Marie Claire, novembre 2005, par Fabrice Gaignault
Des mots et merveilles
Dans l’argot des truands, le mat, c’est le dingue de la gâchette qui tire avant de poser les questions. Dans le tarot de Marseille, le mat est un vagabond affublé d’un bonnet à grelots et d’un animal assez étrange pour ne pas être identifié. Chez Anne Serre, journaliste à Marie Claire, c’est une carte qu’elle remarque dans un jeu et qui va la hanter au point de tourner autour, comme on le fait pour une énigme, un mot qui arrive à point pour remuer les eaux basses du souvenir enfoui, semer la zizanie au grenier de l’inconscient.
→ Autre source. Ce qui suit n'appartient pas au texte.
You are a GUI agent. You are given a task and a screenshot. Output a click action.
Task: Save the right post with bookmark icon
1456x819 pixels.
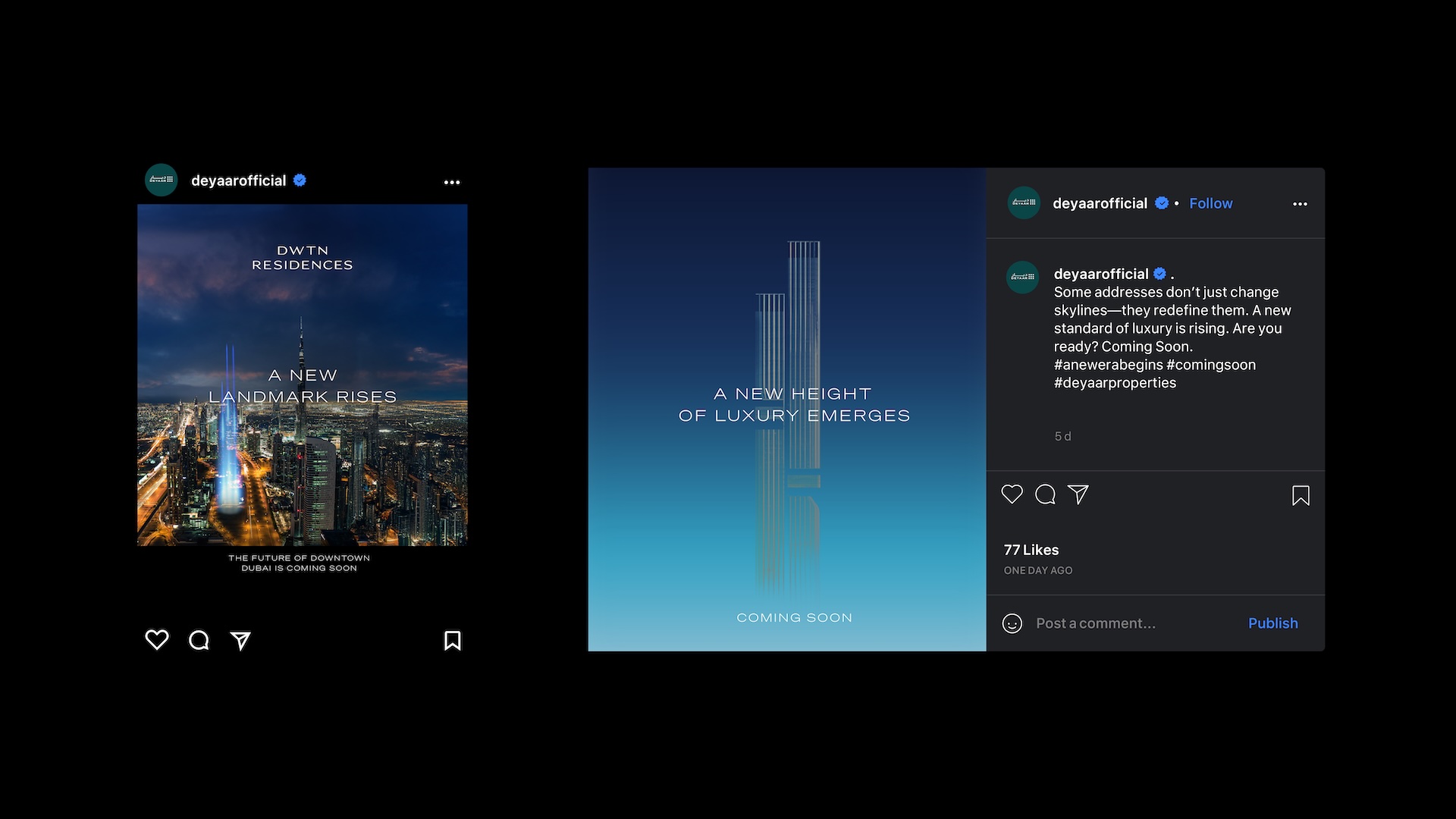pyautogui.click(x=1301, y=496)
Ce vagabond, c’est un revenant qui perturbe la romancière, et c’est le mot qui manquait pour entreprendre un nouveau chemin d’écriture. « Le.mat » (le point posé sur la carte comme une énigme supplémentaire) est peut-être aussi quelque chose de terrible qui est advenu autrefois à la narratrice, « effrayant fantôme du passé » resurgissant et dont on devine que le souvenir et l’esquisse d’évocation font encore très mal. Mais par-delà ces pistes, Anne Serre fait surtout la démonstration éblouissante, dans un texte bref et intense, que la littérature naît parfois d’un mot, d’une figure, d’un flash. L’intrigue au service des mots, et non l’inverse, voici après tout ce que nous souhaitons aussi à la littérature.